Esto lo sabemos también por experiencia. En nuestros mejores días, nuestros corazones y mentes están más abiertos, más dispuestos a abrazar más ampliamente, más dispuestos a aceptar las diferencias y más dispuestos a sacrificar el auto-interés por el bien de otros. En nuestros mejores días, somos amables, de gran corazón y comprensión, y, en esos días, es impensable para nosotros decir: ¡Yo primero! Sólo nos ponemos primeros y dejamos que nuestros intereses aventajen a nuestra propia bondad de corazón los días en que nuestras frustraciones, heridas, cansancio y contagios ideológicos nos abruman. Y aun cuando volvamos a la mezquindad, parte de nosotros sabe que esto no es lo mejor para nosotros sino que somos más de lo que nuestras acciones delatan en ese momento. Bajo nuestras heridas y dolencias ideológicas, permanecemos afianzados en la verdad de que somos, primero, ciudadanos del mundo. Aún late un corazón sano bajo el nuestro herido e infectado.

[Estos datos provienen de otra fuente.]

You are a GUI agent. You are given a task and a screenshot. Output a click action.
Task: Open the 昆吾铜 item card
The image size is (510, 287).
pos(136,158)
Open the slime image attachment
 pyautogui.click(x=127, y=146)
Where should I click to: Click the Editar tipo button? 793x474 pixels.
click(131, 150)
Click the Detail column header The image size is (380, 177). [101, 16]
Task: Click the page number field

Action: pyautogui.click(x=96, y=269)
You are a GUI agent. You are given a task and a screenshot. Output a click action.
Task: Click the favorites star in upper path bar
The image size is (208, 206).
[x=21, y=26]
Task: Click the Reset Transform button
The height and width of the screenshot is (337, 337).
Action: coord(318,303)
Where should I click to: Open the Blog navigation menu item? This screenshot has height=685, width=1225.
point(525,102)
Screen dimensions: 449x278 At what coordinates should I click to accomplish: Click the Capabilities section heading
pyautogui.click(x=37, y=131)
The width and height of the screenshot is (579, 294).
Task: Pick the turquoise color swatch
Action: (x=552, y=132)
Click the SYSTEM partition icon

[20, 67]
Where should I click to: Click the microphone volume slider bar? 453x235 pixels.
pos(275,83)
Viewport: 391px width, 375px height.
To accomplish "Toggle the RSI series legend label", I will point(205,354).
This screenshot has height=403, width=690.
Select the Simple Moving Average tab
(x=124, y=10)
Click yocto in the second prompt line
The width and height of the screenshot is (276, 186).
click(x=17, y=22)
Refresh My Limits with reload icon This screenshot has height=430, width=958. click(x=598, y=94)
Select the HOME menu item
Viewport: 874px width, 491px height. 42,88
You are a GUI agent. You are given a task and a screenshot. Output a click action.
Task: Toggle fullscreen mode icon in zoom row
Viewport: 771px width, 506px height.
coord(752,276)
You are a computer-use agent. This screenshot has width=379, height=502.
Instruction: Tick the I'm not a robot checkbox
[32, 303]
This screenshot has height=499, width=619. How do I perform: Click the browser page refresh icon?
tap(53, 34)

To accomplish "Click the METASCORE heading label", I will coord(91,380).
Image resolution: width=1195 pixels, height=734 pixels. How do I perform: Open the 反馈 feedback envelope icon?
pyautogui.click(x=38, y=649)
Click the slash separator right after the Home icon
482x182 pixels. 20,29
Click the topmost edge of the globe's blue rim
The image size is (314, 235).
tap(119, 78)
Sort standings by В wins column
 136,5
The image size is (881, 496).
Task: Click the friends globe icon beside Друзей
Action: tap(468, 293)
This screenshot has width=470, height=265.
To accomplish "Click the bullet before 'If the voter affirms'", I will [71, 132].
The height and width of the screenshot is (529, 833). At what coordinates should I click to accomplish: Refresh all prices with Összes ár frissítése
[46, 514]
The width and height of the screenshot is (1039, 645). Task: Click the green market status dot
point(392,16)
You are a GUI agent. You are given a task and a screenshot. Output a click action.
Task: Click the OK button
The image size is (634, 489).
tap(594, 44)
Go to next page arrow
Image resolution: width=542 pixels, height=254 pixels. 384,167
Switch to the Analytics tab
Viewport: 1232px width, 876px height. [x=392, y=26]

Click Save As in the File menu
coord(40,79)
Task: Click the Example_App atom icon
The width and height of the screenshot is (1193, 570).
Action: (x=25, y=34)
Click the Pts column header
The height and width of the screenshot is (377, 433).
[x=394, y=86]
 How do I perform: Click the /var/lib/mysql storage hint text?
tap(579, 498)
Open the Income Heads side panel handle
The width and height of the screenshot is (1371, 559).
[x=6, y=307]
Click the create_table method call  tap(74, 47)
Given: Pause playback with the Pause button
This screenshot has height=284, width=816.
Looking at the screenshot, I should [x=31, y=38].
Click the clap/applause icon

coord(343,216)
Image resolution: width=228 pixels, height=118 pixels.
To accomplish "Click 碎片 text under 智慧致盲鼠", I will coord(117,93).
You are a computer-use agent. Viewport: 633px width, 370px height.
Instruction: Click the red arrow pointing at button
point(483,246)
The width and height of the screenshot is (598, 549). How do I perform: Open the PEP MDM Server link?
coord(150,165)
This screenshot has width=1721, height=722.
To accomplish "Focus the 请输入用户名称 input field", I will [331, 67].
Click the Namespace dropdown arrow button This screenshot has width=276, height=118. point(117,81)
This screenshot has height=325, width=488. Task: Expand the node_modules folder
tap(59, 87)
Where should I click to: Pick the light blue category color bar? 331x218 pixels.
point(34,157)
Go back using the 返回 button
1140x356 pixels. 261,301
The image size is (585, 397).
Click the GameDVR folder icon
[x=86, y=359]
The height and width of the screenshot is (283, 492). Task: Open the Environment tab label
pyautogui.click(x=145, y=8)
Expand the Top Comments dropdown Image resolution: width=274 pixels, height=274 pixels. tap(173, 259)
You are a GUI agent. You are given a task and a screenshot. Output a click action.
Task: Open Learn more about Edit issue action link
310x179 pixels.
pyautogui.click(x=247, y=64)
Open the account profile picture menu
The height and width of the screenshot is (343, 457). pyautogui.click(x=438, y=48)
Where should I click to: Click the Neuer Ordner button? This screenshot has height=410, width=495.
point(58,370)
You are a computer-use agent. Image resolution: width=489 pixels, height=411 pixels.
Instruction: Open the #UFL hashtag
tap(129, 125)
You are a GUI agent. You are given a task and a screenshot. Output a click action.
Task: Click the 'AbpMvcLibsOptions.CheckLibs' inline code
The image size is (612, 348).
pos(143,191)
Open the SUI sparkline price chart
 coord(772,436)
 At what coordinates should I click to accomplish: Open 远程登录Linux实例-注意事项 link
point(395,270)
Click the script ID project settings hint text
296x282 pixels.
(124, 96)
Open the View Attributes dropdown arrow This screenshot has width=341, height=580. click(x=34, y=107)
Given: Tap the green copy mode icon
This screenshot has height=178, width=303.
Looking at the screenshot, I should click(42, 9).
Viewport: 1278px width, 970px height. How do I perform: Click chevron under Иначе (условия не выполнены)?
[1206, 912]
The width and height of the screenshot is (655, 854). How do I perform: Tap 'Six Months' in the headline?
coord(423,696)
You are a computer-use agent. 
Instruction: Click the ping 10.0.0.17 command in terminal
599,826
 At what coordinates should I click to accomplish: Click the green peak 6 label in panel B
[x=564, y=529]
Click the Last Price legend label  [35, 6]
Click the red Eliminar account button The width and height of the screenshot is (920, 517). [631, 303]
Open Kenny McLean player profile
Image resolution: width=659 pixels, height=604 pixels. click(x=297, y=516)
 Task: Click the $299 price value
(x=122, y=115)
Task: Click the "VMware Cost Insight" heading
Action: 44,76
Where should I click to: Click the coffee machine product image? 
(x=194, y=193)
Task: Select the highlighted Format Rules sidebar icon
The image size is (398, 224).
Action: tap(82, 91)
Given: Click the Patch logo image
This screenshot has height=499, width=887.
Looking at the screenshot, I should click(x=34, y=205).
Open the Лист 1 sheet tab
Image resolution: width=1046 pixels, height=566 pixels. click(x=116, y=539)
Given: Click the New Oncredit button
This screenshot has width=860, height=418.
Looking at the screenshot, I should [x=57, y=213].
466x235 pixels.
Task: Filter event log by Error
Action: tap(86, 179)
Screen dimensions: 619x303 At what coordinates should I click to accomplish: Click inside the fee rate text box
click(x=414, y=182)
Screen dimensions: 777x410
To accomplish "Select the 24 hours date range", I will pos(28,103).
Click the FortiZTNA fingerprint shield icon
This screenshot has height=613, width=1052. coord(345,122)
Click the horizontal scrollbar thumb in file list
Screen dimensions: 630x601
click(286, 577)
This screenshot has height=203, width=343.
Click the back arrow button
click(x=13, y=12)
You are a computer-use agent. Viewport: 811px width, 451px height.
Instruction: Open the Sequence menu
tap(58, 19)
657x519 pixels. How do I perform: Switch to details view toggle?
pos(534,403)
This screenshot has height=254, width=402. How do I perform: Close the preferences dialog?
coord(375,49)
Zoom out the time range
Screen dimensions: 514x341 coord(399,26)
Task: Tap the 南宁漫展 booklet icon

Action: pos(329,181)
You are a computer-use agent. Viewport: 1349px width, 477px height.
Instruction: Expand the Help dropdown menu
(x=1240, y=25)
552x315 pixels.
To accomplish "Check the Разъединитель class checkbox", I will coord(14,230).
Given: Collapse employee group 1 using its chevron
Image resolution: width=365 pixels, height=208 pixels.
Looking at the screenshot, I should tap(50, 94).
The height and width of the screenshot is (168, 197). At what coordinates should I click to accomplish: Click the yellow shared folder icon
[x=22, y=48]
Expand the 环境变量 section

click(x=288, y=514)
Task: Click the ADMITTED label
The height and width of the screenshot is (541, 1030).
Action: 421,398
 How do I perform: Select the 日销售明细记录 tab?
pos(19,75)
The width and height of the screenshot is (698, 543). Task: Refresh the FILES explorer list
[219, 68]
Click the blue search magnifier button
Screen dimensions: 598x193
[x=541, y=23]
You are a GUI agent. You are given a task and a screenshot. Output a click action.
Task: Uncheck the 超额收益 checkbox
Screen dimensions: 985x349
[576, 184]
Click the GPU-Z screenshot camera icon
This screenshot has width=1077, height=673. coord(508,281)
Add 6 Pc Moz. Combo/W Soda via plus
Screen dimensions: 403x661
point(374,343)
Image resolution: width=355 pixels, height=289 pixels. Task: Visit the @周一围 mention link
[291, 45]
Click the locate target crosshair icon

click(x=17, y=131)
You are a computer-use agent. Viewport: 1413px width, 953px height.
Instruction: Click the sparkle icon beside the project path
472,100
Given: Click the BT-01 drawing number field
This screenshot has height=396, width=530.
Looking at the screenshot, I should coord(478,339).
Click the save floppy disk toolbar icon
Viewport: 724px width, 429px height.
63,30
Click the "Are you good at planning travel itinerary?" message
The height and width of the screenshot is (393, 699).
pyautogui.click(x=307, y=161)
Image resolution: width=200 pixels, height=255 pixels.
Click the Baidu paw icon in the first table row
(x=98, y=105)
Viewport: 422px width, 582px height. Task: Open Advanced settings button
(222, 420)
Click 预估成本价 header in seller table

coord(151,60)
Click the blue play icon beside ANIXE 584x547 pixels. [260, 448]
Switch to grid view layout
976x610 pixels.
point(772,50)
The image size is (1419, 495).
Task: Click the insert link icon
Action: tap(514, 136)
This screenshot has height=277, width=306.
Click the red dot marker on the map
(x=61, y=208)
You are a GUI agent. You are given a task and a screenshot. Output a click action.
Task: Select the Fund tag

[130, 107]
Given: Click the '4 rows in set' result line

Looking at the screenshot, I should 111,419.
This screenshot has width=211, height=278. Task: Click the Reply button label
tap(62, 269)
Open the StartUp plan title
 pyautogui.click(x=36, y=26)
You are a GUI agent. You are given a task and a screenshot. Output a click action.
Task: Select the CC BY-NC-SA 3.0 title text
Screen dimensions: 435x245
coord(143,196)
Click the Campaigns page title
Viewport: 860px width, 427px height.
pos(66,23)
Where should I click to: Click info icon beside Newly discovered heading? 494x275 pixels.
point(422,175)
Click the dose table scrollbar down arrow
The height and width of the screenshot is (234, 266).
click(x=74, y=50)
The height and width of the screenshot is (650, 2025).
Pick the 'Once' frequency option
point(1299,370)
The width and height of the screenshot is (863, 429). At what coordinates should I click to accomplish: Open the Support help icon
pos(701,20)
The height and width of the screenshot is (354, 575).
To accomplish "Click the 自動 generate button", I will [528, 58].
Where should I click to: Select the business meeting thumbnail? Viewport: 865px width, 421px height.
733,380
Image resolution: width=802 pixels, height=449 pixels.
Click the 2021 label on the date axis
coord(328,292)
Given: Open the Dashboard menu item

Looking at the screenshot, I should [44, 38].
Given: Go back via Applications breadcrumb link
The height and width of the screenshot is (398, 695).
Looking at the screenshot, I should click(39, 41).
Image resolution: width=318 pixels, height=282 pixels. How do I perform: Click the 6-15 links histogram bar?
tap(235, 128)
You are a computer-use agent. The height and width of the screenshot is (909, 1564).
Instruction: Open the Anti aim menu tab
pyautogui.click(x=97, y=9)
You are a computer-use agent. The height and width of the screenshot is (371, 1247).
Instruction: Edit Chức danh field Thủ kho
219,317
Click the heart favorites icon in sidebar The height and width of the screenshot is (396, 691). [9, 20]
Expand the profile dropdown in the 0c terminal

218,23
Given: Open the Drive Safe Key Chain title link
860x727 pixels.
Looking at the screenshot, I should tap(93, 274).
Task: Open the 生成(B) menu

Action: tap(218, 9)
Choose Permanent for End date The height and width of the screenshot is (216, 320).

Por desgracia, hoy casi todo en nuestro mundo induce a esto. Somos hijos adultos de René Descartes, que ayudó a modelar la mente moderna con su famoso dicho: ¡Pienso, luego existo! Nuestros propios dolores de cabeza y pesares son lo que nos resulta más real, y ajustamos la realidad y el valor a otros en primer lugar en relación a nuestra propia subjetividad. Por eso podemos decir tan fácilmente: ¡Yo primero! ¡Mi país primero! ¡Mis pesares primero!
Pero no puede haber paz, ni comunidad mundial, ni verdadera fraternidad, ni real comunidad eclesial mientras no nos definamos, en primer lugar, como ciudadanos del mundo, y sólo en segundo lugar, como miembros de nuestra propia tribu.
Se entiende que necesitemos tener cuidado de nuestras propias familias, de nuestros propios países y de nosotros mismos. La justicia pide que también nos tratemos convenientemente. Pero, al fin, la tensión aquí es falsa, esto es, las necesidades de otros y nuestras propias necesidades no están en competencia. Atenas y el mundo son de una misma pieza. Nos servimos de la mejor manera a nosotros mismos cuando servimos a otros. Somos lo más amables para con nosotros cuando somos amables con los otros. Sólo siendo buenos ciudadanos del mundo somos buenos ciudadanos en nuestros propios países.
Ponernos a nosotros primero va contra el Evangelio. Es también una pobre estrategia: Jesús nos dice que, al fin, los primeros serán los últimos.